--- What to do ---
Search the records for "Layers" and copy each line that holds it.

--- Supplied entries ---

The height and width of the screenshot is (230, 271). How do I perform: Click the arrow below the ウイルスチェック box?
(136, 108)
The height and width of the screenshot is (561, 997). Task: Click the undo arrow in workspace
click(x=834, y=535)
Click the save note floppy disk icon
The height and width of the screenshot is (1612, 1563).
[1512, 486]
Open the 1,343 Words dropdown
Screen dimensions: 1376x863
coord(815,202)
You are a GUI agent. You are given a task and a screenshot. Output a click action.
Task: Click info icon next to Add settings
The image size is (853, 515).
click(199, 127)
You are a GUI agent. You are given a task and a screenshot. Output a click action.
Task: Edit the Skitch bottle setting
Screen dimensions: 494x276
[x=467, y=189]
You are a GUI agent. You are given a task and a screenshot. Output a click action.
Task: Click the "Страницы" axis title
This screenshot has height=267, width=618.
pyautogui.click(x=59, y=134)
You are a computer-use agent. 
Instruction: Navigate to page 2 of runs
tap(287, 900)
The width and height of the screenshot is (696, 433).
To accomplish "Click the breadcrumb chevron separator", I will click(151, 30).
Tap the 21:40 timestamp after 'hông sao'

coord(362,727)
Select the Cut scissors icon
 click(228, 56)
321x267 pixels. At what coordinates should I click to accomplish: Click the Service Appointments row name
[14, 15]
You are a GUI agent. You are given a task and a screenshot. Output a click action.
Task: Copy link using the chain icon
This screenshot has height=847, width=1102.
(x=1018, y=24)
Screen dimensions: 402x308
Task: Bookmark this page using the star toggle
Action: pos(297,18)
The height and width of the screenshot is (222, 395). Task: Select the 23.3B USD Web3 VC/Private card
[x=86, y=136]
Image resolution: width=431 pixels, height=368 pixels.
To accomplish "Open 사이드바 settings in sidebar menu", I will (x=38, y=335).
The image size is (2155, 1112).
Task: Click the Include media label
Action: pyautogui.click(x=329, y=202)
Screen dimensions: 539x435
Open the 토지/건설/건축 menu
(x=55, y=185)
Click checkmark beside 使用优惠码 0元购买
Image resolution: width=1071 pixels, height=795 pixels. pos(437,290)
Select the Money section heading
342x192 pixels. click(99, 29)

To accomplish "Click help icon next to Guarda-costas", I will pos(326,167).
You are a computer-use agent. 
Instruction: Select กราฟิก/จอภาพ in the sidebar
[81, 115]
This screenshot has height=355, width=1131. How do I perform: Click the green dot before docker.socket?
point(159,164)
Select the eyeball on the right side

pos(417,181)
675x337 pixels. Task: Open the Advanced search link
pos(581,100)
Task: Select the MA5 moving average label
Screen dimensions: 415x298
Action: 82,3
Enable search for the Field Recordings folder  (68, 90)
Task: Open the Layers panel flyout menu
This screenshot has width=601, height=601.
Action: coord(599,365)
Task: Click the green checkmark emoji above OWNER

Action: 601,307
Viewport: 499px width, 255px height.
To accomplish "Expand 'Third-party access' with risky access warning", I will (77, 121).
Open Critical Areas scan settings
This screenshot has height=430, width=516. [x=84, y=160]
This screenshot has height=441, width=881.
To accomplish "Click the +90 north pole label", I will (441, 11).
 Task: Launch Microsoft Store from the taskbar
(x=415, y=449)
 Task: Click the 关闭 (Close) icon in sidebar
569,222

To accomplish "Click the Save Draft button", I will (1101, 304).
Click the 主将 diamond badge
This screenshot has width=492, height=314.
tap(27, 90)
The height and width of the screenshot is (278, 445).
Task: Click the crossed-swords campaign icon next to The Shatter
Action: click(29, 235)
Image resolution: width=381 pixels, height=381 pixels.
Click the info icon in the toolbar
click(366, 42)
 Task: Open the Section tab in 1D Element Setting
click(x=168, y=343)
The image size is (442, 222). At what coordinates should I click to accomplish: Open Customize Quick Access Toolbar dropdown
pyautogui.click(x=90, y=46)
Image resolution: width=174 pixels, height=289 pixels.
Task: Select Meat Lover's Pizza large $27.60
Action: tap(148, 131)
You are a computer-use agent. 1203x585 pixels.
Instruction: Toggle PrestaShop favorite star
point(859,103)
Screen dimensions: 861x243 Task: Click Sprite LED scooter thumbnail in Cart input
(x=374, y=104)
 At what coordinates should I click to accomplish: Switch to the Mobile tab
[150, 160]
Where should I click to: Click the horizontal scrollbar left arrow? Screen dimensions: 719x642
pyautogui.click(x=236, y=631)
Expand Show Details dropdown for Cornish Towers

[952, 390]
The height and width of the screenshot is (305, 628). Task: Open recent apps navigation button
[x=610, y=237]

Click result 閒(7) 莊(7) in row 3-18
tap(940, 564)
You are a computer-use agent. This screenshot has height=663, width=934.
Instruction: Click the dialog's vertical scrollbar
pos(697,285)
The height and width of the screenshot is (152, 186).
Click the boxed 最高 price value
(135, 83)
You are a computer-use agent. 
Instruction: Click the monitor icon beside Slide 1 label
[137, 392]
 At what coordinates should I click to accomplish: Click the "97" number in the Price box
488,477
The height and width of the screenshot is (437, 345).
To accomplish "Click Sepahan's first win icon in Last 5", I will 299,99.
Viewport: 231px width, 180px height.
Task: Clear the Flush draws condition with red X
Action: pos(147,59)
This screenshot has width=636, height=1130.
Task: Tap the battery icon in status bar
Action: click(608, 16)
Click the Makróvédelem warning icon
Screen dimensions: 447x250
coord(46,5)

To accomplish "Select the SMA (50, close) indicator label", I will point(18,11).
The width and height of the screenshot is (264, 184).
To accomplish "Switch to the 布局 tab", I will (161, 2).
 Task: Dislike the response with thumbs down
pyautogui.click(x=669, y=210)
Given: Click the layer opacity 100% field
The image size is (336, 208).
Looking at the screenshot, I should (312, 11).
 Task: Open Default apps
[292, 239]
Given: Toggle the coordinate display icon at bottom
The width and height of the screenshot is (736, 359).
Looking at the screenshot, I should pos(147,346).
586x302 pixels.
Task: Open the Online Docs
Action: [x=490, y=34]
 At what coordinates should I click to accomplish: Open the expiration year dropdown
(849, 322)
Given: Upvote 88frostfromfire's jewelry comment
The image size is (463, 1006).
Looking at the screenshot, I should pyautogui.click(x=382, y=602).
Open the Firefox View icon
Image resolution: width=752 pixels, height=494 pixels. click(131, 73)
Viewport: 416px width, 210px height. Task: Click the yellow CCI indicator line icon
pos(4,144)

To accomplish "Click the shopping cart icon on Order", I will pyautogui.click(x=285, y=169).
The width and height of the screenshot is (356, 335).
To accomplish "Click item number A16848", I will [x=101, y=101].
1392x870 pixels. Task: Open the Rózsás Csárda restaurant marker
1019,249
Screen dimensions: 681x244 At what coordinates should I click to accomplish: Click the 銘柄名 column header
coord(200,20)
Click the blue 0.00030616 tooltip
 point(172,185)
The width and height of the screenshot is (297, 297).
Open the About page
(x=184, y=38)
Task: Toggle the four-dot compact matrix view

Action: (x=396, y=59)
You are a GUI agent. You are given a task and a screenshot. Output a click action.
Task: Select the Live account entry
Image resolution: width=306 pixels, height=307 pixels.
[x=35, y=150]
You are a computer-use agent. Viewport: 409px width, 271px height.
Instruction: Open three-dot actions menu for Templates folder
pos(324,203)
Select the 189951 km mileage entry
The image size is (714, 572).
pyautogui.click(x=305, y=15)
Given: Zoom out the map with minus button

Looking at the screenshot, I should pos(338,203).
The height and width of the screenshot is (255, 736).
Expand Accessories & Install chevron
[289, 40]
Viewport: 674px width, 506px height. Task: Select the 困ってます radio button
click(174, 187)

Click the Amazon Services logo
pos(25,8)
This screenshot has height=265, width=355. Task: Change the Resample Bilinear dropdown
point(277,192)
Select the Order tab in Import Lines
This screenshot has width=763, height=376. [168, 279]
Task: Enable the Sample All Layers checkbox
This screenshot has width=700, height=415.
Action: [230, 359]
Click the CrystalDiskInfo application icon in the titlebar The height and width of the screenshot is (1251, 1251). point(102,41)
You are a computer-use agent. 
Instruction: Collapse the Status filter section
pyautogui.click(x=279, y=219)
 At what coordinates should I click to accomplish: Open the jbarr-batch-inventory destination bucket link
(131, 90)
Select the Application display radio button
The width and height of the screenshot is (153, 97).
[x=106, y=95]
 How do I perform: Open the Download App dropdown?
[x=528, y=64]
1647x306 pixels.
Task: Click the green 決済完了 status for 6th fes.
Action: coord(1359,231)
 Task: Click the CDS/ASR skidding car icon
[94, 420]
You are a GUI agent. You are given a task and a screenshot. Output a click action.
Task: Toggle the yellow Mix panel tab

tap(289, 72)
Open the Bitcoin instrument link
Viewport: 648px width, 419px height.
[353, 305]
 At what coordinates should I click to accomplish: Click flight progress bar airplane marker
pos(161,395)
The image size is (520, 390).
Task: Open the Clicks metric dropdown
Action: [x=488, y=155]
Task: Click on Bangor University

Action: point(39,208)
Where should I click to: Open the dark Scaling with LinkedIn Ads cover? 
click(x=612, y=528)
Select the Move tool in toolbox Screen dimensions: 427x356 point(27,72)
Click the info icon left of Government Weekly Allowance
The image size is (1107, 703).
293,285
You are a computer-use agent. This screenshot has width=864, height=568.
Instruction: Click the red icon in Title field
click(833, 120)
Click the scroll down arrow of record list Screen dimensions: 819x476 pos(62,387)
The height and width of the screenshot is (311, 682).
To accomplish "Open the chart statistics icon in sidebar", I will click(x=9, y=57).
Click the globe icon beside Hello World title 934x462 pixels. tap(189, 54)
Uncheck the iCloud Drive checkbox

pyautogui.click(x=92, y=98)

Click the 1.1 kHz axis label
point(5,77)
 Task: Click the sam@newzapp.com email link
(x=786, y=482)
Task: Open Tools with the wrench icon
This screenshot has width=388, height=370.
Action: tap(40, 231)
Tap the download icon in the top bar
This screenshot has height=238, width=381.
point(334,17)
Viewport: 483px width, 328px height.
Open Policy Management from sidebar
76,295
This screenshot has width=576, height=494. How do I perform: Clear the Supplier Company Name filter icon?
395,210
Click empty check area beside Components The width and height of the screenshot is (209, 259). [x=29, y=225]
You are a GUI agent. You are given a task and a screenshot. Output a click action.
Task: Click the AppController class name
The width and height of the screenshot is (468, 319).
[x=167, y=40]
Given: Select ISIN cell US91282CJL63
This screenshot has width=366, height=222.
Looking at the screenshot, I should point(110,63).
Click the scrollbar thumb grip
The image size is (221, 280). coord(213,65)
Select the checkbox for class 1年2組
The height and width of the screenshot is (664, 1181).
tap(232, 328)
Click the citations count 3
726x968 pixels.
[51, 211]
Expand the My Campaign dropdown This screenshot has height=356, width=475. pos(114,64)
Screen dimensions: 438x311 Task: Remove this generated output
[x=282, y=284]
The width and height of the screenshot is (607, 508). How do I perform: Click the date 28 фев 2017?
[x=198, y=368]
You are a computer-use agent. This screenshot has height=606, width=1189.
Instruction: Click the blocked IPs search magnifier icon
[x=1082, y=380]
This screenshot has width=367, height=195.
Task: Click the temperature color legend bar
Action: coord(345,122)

--- Answer to the exercise ---
Task: Open the Layers panel flyout menu
Task: Enable the Sample All Layers checkbox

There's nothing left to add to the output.